Je vais tâcher de déconstruire les propos susmentionnés, car il m’apparait nécessaire de remettre les pendules à l’heure à toutes celles et ceux qui peuvent penser ainsi. Je ne prétends pas détenir la vérité unique, ce que je veux, c’est apporter une réponse correcte à ce discours qui constitue, malheureusement, l’expression patente de la pensée bourgeoise, en tout cas dans notre bonne vieille Ville de Genève.

Nous pouvons déjà constater le syllogisme sophistique employé, qui consiste, en partant du constat que la Ville de Genève est la mieux gérée de Suisse, et ce d’après les allégations des médias – dont l’auteur du discours ne cite évidemment pas la source de laquelle émane cette affirmation – à la hisser au rang de la meilleure ville du monde. Une telle démarche démontre un chauvinisme profond, ainsi qu’une autosatisfaction à toute épreuve, même en temps de crise, où le nombre de genevois-e-s qui se retrouvent à la rue ne fait qu’augmenter.

Pour ce qui est de la défense de l’Afrique et de l’Amérique du Sud, je ne peux souscrire à cette certitude, qui pourtant semble être acquise pour certains. Si effectivement, vu de l’extérieur, notre ville s’évertue à défendre ces continents de la famine et autres catastrophes qui les touchent, dans les coulisses il en va tout autrement. Notre pays, et particulièrement Genève, héberge un tiers des multinationales les plus dangereuses au monde. Celles-ci possèdent un quart des richesses alimentaires du monde2. Rappelons également, notamment grâce au livre Swiss Trading SA qui a levé le voile sur ces entreprises agroalimentaires et autres, que la Suisse est devenue en quelques années la plaque tournante des spéculations sur les matières premières, qui comme le souligne pertinemment Jean Ziegler dans son ouvrage Destruction Massive, sont les causes principales des famines répétées que connaissent les populations d’Afrique, d’Amérique du Sud, et d’Inde, qui n’avait par ailleurs pas été citée non plus.

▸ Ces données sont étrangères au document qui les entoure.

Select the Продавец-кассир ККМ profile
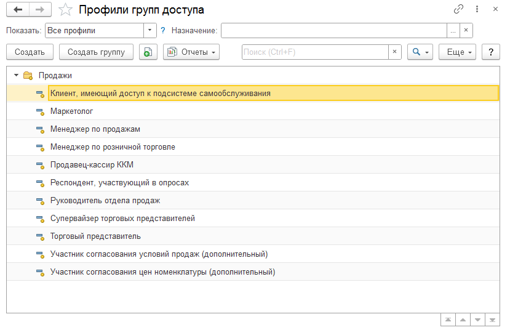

Un tel accueil aux requins du néo-libéralisme constitue à n’en pas douter un point fondamental sur lequel nous, résidents du pays helvète, avons le droit sinon le devoir moral et citoyen de s’indigner.

Contrairement à ce qui est prôné par certains politiciens, ce n’est en aucun cas les résidents des pays qui sont touchés par ces entreprises criminelles qui doivent ou peuvent s’indigner, mais bel et bien ceux qui accueillent de telles mafias. Et je souscris à ce terme, qui convient très exactement à la réalité.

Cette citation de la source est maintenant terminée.